Saved entries
═══

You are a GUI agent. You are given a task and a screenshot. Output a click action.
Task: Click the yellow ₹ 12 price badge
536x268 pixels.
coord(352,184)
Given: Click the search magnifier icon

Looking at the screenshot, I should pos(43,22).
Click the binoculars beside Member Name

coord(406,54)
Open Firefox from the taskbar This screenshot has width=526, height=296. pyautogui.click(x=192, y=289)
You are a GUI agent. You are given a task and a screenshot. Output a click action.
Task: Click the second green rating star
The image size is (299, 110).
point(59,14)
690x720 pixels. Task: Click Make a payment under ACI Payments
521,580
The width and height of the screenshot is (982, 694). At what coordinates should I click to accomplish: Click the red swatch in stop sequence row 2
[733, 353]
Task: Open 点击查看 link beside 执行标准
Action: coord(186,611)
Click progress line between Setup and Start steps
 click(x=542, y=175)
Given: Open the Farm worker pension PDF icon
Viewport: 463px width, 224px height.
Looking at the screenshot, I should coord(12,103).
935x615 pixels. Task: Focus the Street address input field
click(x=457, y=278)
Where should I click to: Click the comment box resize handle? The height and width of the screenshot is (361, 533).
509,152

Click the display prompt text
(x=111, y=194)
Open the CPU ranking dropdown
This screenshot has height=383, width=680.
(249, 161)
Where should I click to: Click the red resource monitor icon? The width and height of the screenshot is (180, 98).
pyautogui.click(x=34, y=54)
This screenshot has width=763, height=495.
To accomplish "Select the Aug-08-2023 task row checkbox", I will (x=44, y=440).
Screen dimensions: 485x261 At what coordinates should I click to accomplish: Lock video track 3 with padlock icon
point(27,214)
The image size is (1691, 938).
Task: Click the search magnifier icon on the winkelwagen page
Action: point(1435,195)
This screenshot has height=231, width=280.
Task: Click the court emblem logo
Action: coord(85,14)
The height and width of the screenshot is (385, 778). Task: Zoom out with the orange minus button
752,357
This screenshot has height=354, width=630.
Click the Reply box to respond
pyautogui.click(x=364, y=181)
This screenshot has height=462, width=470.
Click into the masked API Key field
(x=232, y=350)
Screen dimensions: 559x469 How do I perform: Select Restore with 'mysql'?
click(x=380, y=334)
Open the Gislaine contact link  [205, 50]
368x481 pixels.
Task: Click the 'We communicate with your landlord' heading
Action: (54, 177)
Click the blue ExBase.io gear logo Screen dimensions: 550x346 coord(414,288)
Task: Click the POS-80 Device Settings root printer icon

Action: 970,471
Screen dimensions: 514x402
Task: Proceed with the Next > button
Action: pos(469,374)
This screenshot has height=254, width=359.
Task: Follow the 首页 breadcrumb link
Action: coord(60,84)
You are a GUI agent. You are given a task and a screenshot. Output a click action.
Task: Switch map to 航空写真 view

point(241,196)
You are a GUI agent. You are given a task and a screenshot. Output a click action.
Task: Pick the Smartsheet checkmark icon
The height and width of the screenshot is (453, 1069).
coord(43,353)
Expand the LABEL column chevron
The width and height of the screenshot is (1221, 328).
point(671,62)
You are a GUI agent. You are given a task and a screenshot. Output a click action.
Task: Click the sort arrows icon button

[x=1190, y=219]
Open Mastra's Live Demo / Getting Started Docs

═══

**WHAT IS BEING ASKED:** What is needed here is an exact reproduction of all the entries.

**EXERCISE RESPONSE:**
You are a GUI agent. You are given a task and a screenshot. Output a click action.
Task: Click the yellow ₹ 12 price badge
536x268 pixels.
coord(352,184)
Given: Click the search magnifier icon

Looking at the screenshot, I should pos(43,22).
Click the binoculars beside Member Name

coord(406,54)
Open Firefox from the taskbar This screenshot has width=526, height=296. pyautogui.click(x=192, y=289)
You are a GUI agent. You are given a task and a screenshot. Output a click action.
Task: Click the second green rating star
The image size is (299, 110).
point(59,14)
690x720 pixels. Task: Click Make a payment under ACI Payments
521,580
The width and height of the screenshot is (982, 694). At what coordinates should I click to accomplish: Click the red swatch in stop sequence row 2
[733, 353]
Task: Open 点击查看 link beside 执行标准
Action: coord(186,611)
Click progress line between Setup and Start steps
 click(x=542, y=175)
Given: Open the Farm worker pension PDF icon
Viewport: 463px width, 224px height.
Looking at the screenshot, I should coord(12,103).
935x615 pixels. Task: Focus the Street address input field
click(x=457, y=278)
Where should I click to: Click the comment box resize handle? The height and width of the screenshot is (361, 533).
509,152

Click the display prompt text
(x=111, y=194)
Open the CPU ranking dropdown
This screenshot has height=383, width=680.
(249, 161)
Where should I click to: Click the red resource monitor icon? The width and height of the screenshot is (180, 98).
pyautogui.click(x=34, y=54)
This screenshot has width=763, height=495.
To accomplish "Select the Aug-08-2023 task row checkbox", I will (x=44, y=440).
Screen dimensions: 485x261 At what coordinates should I click to accomplish: Lock video track 3 with padlock icon
point(27,214)
The image size is (1691, 938).
Task: Click the search magnifier icon on the winkelwagen page
Action: point(1435,195)
This screenshot has height=231, width=280.
Task: Click the court emblem logo
Action: coord(85,14)
The height and width of the screenshot is (385, 778). Task: Zoom out with the orange minus button
752,357
This screenshot has height=354, width=630.
Click the Reply box to respond
pyautogui.click(x=364, y=181)
This screenshot has height=462, width=470.
Click into the masked API Key field
(x=232, y=350)
Screen dimensions: 559x469 How do I perform: Select Restore with 'mysql'?
click(x=380, y=334)
Open the Gislaine contact link  [205, 50]
368x481 pixels.
Task: Click the 'We communicate with your landlord' heading
Action: (54, 177)
Click the blue ExBase.io gear logo Screen dimensions: 550x346 coord(414,288)
Task: Click the POS-80 Device Settings root printer icon

Action: 970,471
Screen dimensions: 514x402
Task: Proceed with the Next > button
Action: pos(469,374)
This screenshot has height=254, width=359.
Task: Follow the 首页 breadcrumb link
Action: coord(60,84)
You are a GUI agent. You are given a task and a screenshot. Output a click action.
Task: Switch map to 航空写真 view

point(241,196)
You are a GUI agent. You are given a task and a screenshot. Output a click action.
Task: Pick the Smartsheet checkmark icon
The height and width of the screenshot is (453, 1069).
coord(43,353)
Expand the LABEL column chevron
The width and height of the screenshot is (1221, 328).
point(671,62)
You are a GUI agent. You are given a task and a screenshot. Output a click action.
Task: Click the sort arrows icon button

[x=1190, y=219]
Open Mastra's Live Demo / Getting Started Docs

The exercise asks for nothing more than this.